== STATED GOAL ==
Turn every line of the records below into a numbered list, leaving out the blank lines.

== TASK INPUT ==

┏━━

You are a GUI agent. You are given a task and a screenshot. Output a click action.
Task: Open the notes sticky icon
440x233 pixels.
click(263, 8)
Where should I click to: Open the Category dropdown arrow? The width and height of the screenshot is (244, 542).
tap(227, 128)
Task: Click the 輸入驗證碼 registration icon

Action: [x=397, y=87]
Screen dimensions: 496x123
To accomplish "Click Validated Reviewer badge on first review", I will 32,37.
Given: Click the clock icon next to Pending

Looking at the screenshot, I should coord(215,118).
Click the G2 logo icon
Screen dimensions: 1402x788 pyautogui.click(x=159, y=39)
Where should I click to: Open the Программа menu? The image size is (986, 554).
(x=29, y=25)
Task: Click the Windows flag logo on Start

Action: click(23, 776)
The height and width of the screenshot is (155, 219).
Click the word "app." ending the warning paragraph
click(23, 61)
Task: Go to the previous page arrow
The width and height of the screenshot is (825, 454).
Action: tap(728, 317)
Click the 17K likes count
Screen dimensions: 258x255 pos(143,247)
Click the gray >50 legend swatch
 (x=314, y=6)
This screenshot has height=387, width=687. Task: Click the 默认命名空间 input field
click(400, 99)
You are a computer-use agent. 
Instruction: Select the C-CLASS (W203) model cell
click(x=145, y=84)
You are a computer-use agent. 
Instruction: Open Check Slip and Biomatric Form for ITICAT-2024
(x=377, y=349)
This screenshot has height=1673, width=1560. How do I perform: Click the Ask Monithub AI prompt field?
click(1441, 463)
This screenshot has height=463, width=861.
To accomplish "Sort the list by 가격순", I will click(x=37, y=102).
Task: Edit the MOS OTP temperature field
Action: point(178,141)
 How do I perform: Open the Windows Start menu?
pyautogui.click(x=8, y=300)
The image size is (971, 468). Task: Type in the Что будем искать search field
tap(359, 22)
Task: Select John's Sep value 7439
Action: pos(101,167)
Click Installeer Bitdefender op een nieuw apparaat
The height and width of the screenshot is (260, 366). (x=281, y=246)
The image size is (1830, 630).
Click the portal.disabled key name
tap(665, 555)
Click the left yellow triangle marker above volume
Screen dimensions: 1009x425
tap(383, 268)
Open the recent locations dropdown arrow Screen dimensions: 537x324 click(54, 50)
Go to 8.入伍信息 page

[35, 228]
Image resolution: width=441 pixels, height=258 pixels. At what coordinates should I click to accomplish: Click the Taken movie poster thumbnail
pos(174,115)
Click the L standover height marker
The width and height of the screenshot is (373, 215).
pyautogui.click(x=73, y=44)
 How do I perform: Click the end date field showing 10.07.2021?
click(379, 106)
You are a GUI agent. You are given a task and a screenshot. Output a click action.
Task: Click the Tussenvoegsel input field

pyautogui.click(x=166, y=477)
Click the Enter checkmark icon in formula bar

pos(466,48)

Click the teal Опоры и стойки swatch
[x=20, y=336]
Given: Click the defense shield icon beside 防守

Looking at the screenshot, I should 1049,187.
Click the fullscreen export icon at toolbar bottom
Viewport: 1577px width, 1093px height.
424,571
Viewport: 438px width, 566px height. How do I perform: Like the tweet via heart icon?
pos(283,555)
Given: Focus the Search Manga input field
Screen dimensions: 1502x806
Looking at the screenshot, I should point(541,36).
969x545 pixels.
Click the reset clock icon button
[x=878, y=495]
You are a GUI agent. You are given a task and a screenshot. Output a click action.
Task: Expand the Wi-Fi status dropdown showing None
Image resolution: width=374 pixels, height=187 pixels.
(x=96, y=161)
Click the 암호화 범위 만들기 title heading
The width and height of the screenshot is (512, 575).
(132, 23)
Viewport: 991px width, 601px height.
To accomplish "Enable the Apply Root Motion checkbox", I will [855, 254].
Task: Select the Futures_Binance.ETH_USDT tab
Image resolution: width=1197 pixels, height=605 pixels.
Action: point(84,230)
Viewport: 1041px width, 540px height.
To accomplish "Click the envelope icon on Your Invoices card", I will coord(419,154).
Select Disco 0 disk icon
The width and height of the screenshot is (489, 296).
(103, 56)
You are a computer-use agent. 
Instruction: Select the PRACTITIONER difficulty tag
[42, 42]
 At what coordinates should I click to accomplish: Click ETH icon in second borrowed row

┗━━

== THE RESULT ==
1. You are a GUI agent. You are given a task and a screenshot. Output a click action.
2. Task: Open the notes sticky icon
3. 440x233 pixels.
4. click(263, 8)
5. Where should I click to: Open the Category dropdown arrow? The width and height of the screenshot is (244, 542).
6. tap(227, 128)
7. Task: Click the 輸入驗證碼 registration icon
8. Action: [x=397, y=87]
9. Screen dimensions: 496x123
10. To accomplish "Click Validated Reviewer badge on first review", I will 32,37.
11. Given: Click the clock icon next to Pending
12. Looking at the screenshot, I should coord(215,118).
13. Click the G2 logo icon
14. Screen dimensions: 1402x788 pyautogui.click(x=159, y=39)
15. Where should I click to: Open the Программа menu? The image size is (986, 554).
16. (x=29, y=25)
17. Task: Click the Windows flag logo on Start
18. Action: click(23, 776)
19. The height and width of the screenshot is (155, 219).
20. Click the word "app." ending the warning paragraph
21. click(23, 61)
22. Task: Go to the previous page arrow
23. The width and height of the screenshot is (825, 454).
24. Action: tap(728, 317)
25. Click the 17K likes count
26. Screen dimensions: 258x255 pos(143,247)
27. Click the gray >50 legend swatch
28.  (x=314, y=6)
29. This screenshot has height=387, width=687. Task: Click the 默认命名空间 input field
30. click(400, 99)
31. You are a computer-use agent. 
32. Instruction: Select the C-CLASS (W203) model cell
33. click(x=145, y=84)
34. You are a computer-use agent. 
35. Instruction: Open Check Slip and Biomatric Form for ITICAT-2024
36. (x=377, y=349)
37. This screenshot has height=1673, width=1560. How do I perform: Click the Ask Monithub AI prompt field?
38. click(1441, 463)
39. This screenshot has height=463, width=861.
40. To accomplish "Sort the list by 가격순", I will click(x=37, y=102).
41. Task: Edit the MOS OTP temperature field
42. Action: point(178,141)
43.  How do I perform: Open the Windows Start menu?
44. pyautogui.click(x=8, y=300)
45. The image size is (971, 468). Task: Type in the Что будем искать search field
46. tap(359, 22)
47. Task: Select John's Sep value 7439
48. Action: pos(101,167)
49. Click Installeer Bitdefender op een nieuw apparaat
50. The height and width of the screenshot is (260, 366). (x=281, y=246)
51. The image size is (1830, 630).
52. Click the portal.disabled key name
53. tap(665, 555)
54. Click the left yellow triangle marker above volume
55. Screen dimensions: 1009x425
56. tap(383, 268)
57. Open the recent locations dropdown arrow Screen dimensions: 537x324 click(54, 50)
58. Go to 8.入伍信息 page
59. [35, 228]
60. Image resolution: width=441 pixels, height=258 pixels. At what coordinates should I click to accomplish: Click the Taken movie poster thumbnail
61. pos(174,115)
62. Click the L standover height marker
63. The width and height of the screenshot is (373, 215).
64. pyautogui.click(x=73, y=44)
65.  How do I perform: Click the end date field showing 10.07.2021?
66. click(379, 106)
67. You are a GUI agent. You are given a task and a screenshot. Output a click action.
68. Task: Click the Tussenvoegsel input field
69. pyautogui.click(x=166, y=477)
70. Click the Enter checkmark icon in formula bar
71. pos(466,48)
72. Click the teal Опоры и стойки swatch
73. [x=20, y=336]
74. Given: Click the defense shield icon beside 防守
75. Looking at the screenshot, I should 1049,187.
76. Click the fullscreen export icon at toolbar bottom
77. Viewport: 1577px width, 1093px height.
78. 424,571
79. Viewport: 438px width, 566px height. How do I perform: Like the tweet via heart icon?
80. pos(283,555)
81. Given: Focus the Search Manga input field
82. Screen dimensions: 1502x806
83. Looking at the screenshot, I should point(541,36).
84. 969x545 pixels.
85. Click the reset clock icon button
86. [x=878, y=495]
87. You are a GUI agent. You are given a task and a screenshot. Output a click action.
88. Task: Expand the Wi-Fi status dropdown showing None
89. Image resolution: width=374 pixels, height=187 pixels.
90. (x=96, y=161)
91. Click the 암호화 범위 만들기 title heading
92. The width and height of the screenshot is (512, 575).
93. (132, 23)
94. Viewport: 991px width, 601px height.
95. To accomplish "Enable the Apply Root Motion checkbox", I will [855, 254].
96. Task: Select the Futures_Binance.ETH_USDT tab
97. Image resolution: width=1197 pixels, height=605 pixels.
98. Action: point(84,230)
99. Viewport: 1041px width, 540px height.
100. To accomplish "Click the envelope icon on Your Invoices card", I will coord(419,154).
101. Select Disco 0 disk icon
102. The width and height of the screenshot is (489, 296).
103. (103, 56)
104. You are a computer-use agent. 
105. Instruction: Select the PRACTITIONER difficulty tag
106. [42, 42]
107.  At what coordinates should I click to accomplish: Click ETH icon in second borrowed row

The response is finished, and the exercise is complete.